- WHAT THIS TASK INVOLVES: Which lines below contain the word "Viewport"? Copy each of them.

Segment Start: DATA FOR THIS EXERCISE

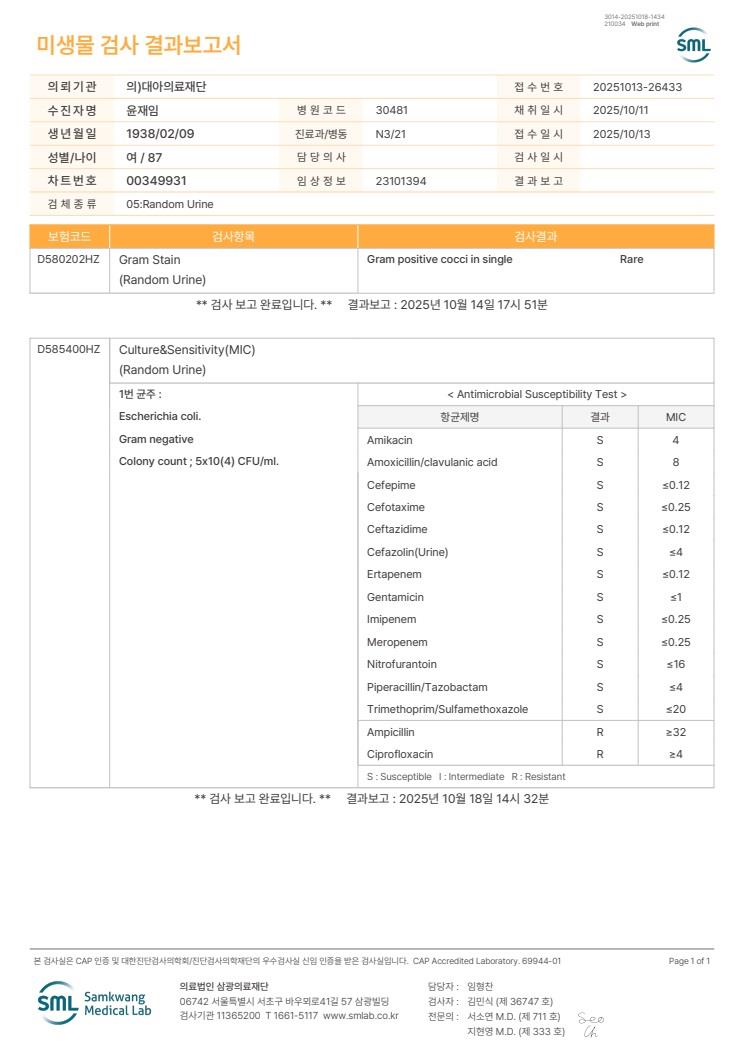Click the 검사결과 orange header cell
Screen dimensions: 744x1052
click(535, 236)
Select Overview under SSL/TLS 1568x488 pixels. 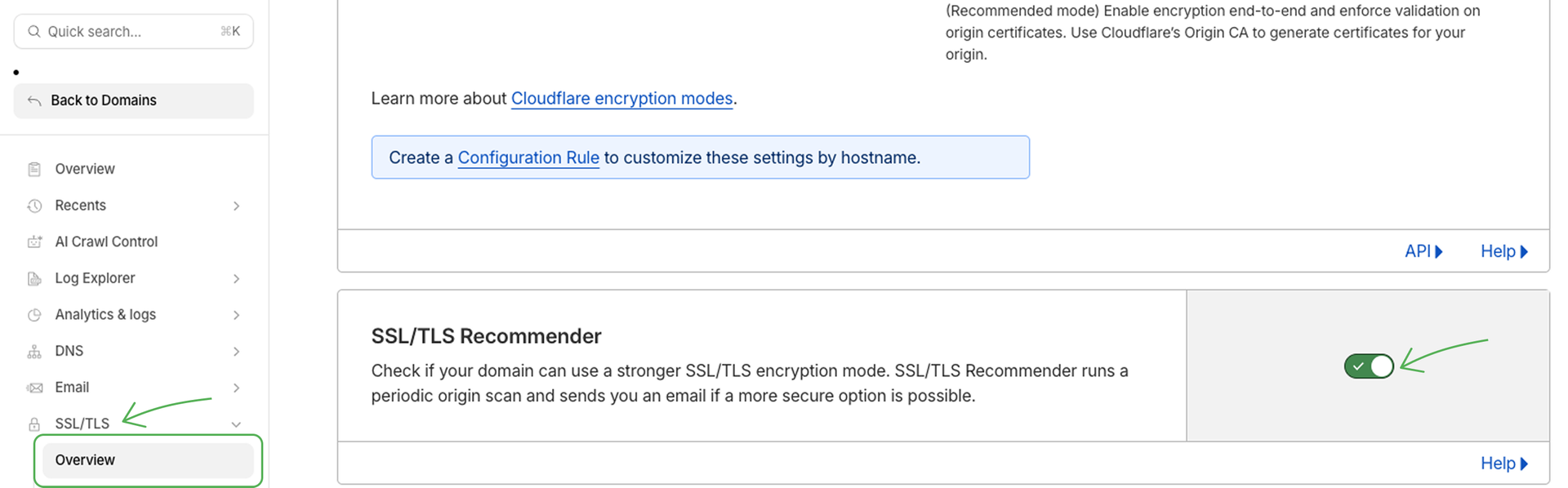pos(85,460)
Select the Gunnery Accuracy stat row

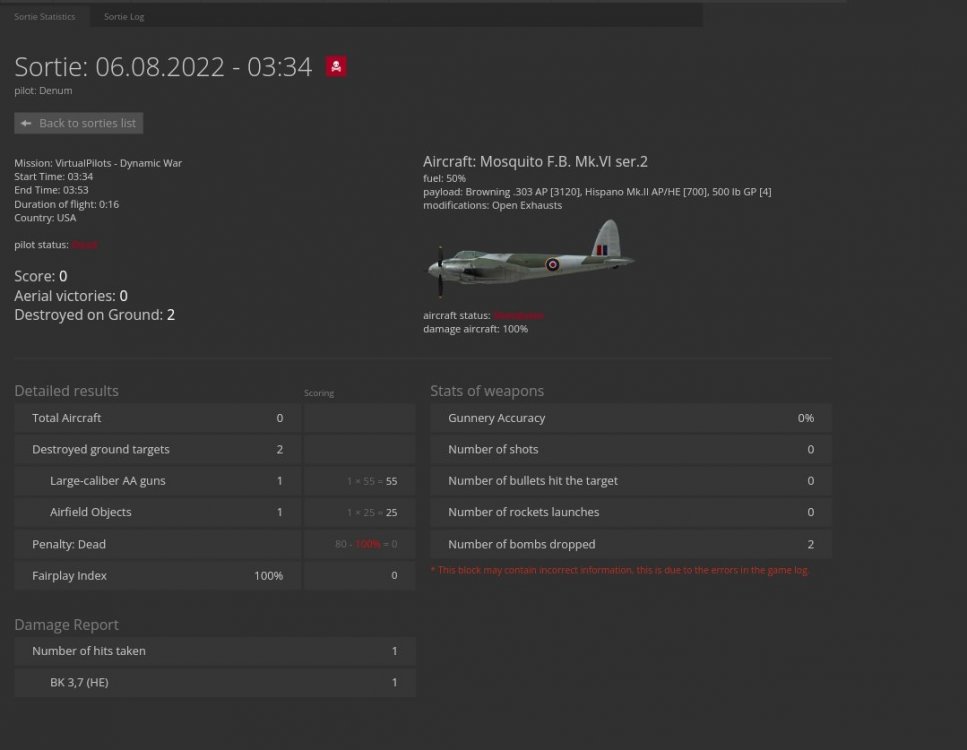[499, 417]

Segment End: DATA FOR THIS EXERCISE
Segment Start: DATA FOR THIS EXERCISE

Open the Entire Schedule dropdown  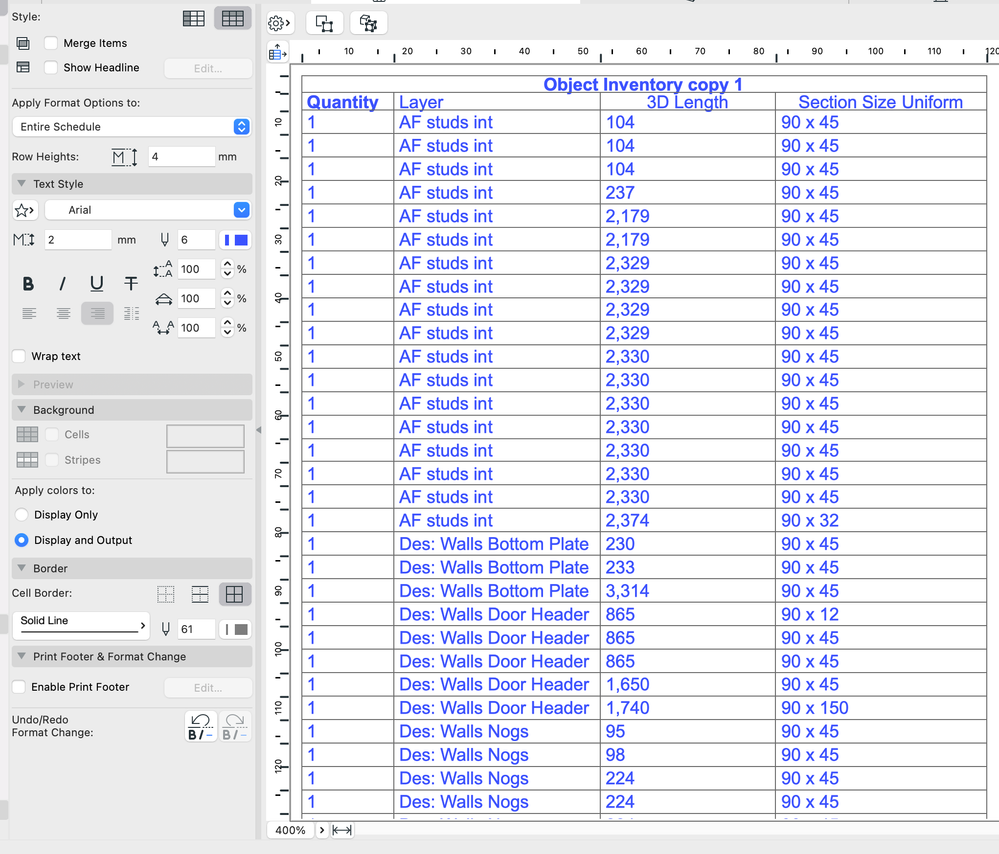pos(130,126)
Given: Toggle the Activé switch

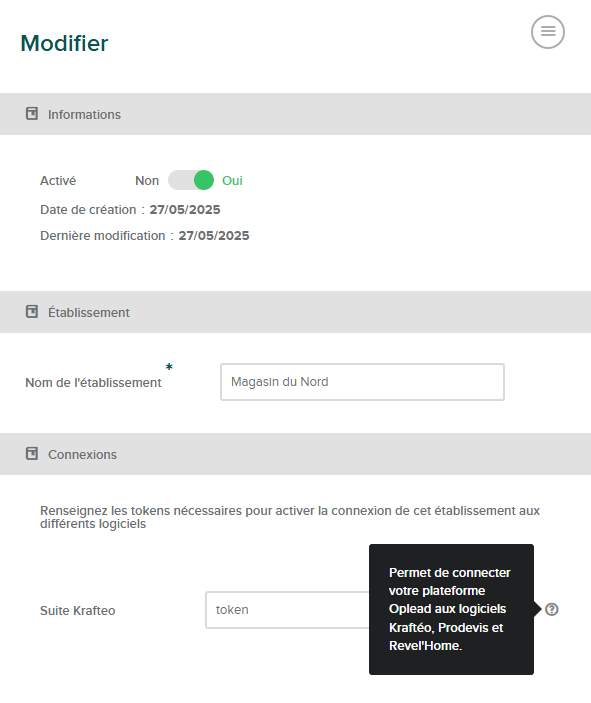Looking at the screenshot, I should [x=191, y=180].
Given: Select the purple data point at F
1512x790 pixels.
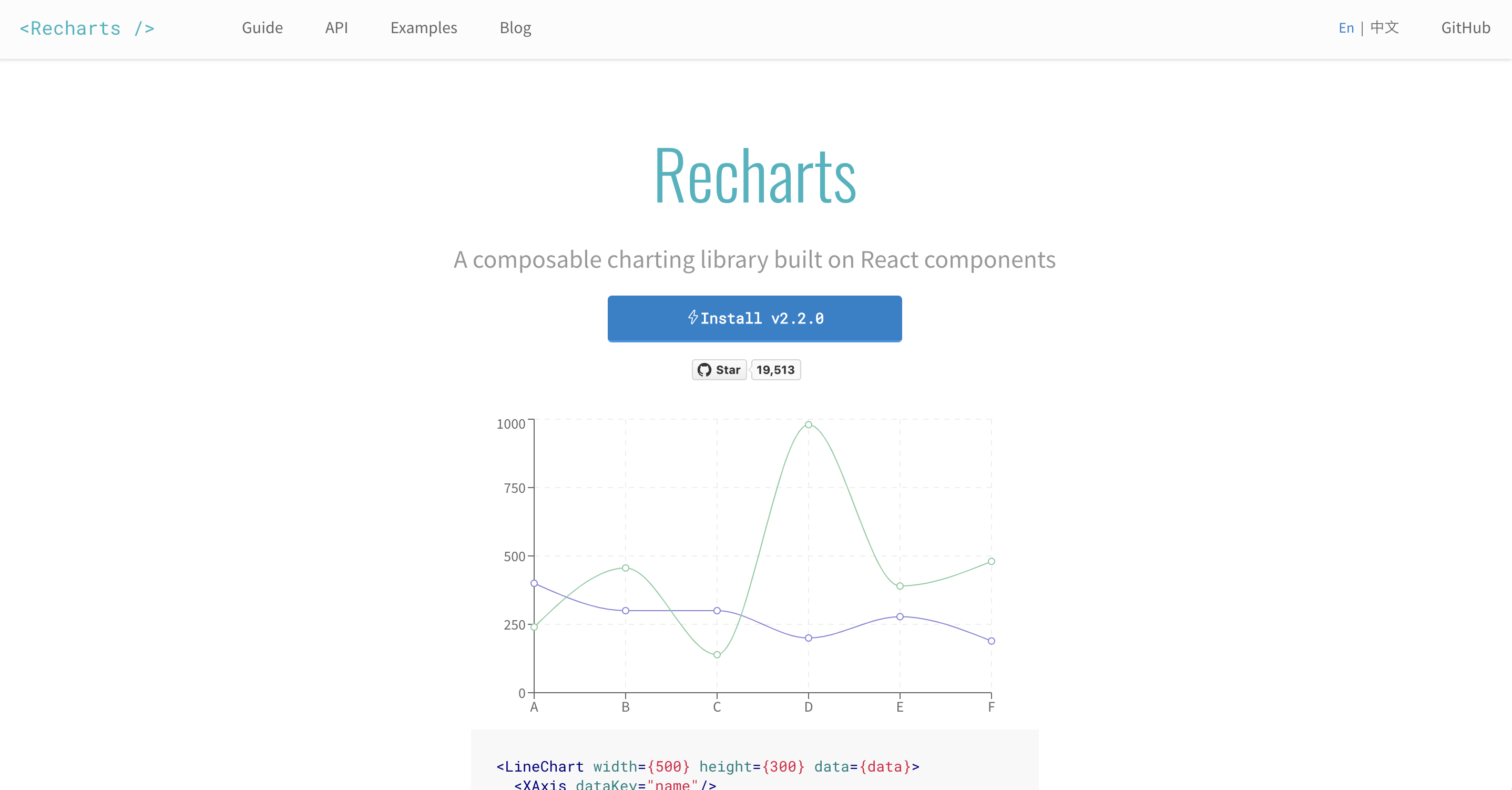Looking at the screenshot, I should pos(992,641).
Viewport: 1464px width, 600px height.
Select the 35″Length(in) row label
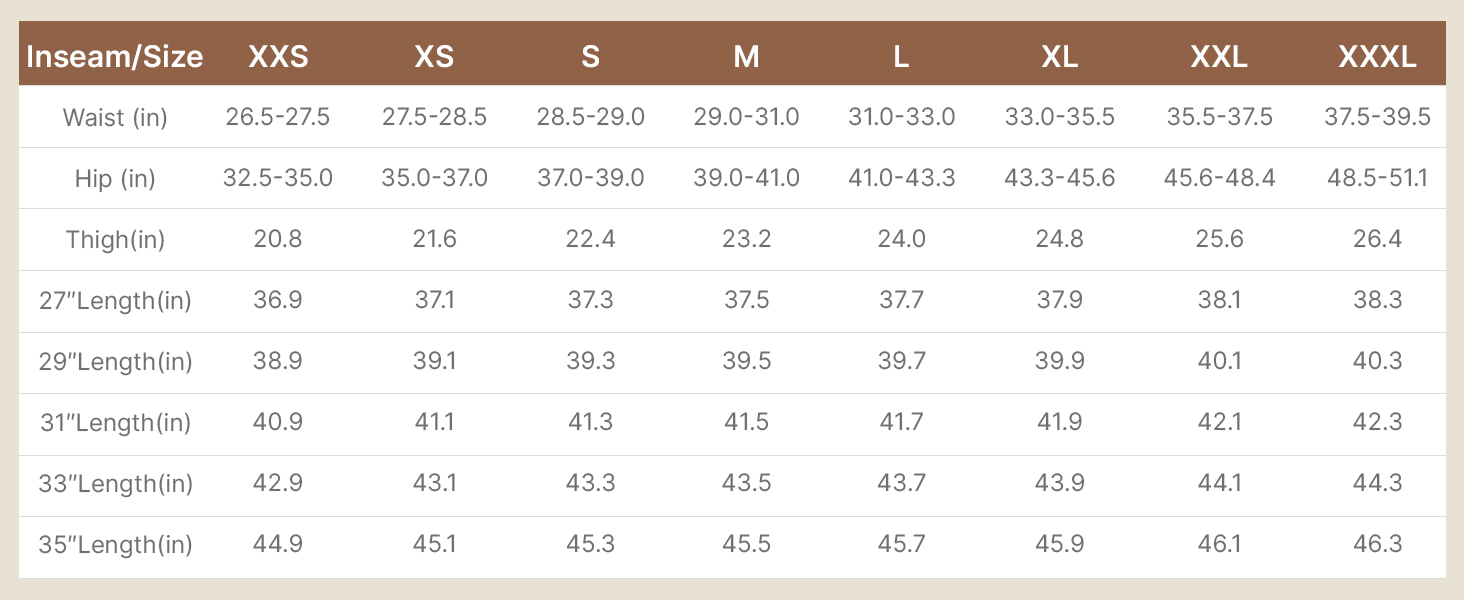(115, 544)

Segment End: DATA FOR THIS EXERCISE
Segment Start: DATA FOR THIS EXERCISE

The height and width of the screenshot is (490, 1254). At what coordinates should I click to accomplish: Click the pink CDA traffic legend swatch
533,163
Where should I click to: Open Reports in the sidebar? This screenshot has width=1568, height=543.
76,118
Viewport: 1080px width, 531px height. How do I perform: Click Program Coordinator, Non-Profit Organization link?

Segment End: DATA FOR THIS EXERCISE

- WRITTEN REPLY:
Viewport: 1464px width, 600px height.
Viewport: 1080px width, 531px height. How do I perform: Click Program Coordinator, Non-Profit Organization link?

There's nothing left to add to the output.